VI. Other Allegations
Indirect Infringement
For each patent-in-suit, the complaint alleges both induced and contributory infringement. The inducement claims are based on allegations that Nvidia provides its products with instructions, documentation, technical support, and marketing that encourage and instruct customers and end-users to operate the products in an infringing manner (e.g., Compl. ¶¶28, 45). The contributory infringement claims allege that the accused components are material to the inventions, are not staple articles of commerce, and are especially made or adapted for infringement (e.g., Compl. ¶¶29, 46).
Willful Infringement
The complaint alleges that "Nvidia has further had knowledge and notice of the Asserted Patents, and its infringement thereof, at least as of the filing of this Complaint" (Compl. ¶14). While the prayer for relief requests a finding of willfulness (Compl. p. 60, ¶b), the factual allegations do not assert pre-suit knowledge, which may limit the willfulness claim to post-filing conduct.

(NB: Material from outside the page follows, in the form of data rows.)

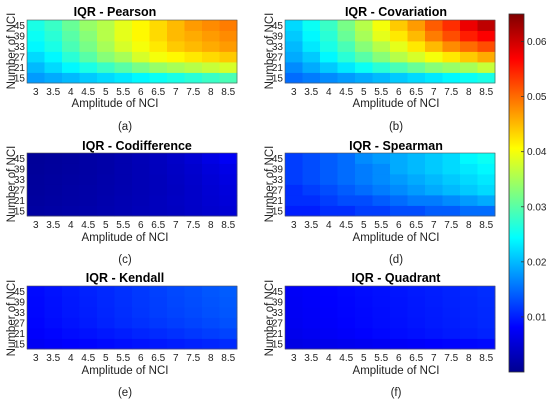  Describe the element at coordinates (486, 358) in the screenshot. I see `panel-f-x-tick-label: 8.5` at that location.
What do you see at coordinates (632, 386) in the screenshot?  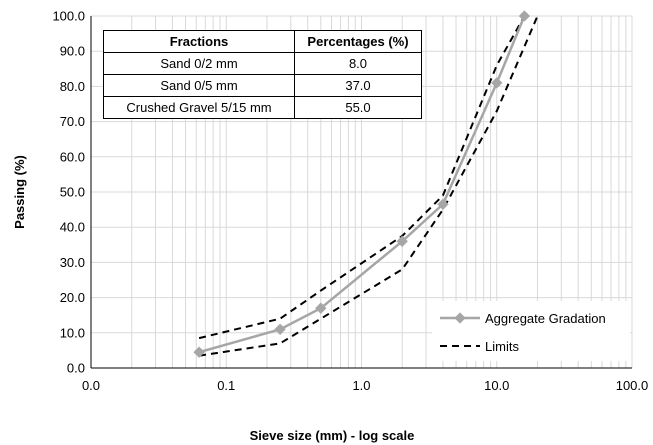 I see `x-tick-label: 100.0` at bounding box center [632, 386].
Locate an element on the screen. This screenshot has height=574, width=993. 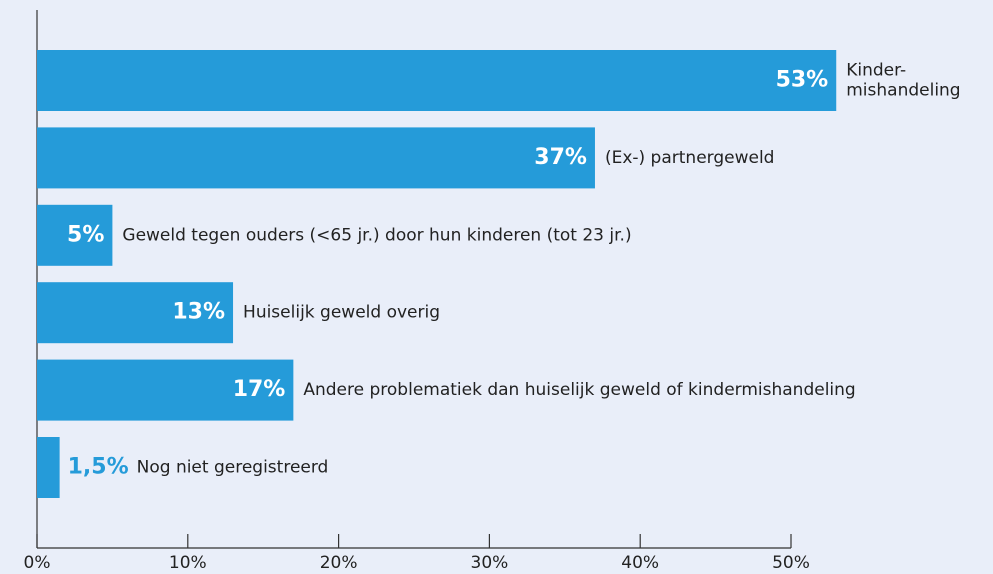
x-tick-label: 10% is located at coordinates (188, 563).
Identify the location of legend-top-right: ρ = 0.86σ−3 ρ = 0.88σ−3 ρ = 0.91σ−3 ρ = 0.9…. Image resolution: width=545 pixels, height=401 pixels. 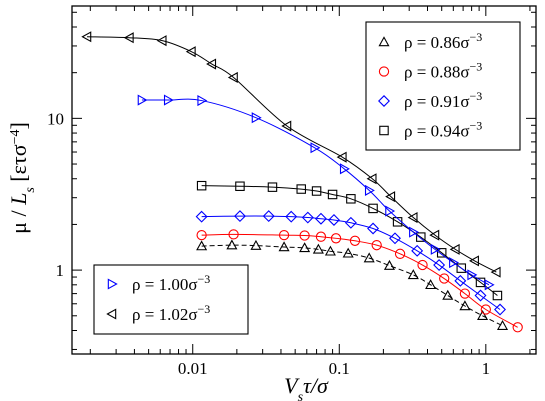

VII. Analyst’s Conclusion: Key Questions for the Case
- A core issue will be one of evidentiary mapping: can Plaintiff demonstrate that the high-level descriptions of functionality in Nvidia's public technical documentation and programming guides (e.g., CUDA cache operators, memory consistency models) directly correspond to the specific, low-level hardware mechanisms and state transitions required by the patent claims?
- A central legal question will be one of definitional scope: can patent terms that appear grounded in specific hardware implementations, such as a "common shared level" or a "transient dirty state," be construed broadly enough to read on the more abstract, software-defined architectural concepts (e.g., "shared memory" in a "thread cluster") that form the basis of the complaint's infringement theory?
- A key question for damages and indirect infringement will be knowledge and intent: given that the complaint only alleges knowledge as of its filing, the case may turn on what evidence emerges during discovery to establish pre-suit knowledge or willful blindness by Nvidia regarding the patents-in-suit and the alleged infringement.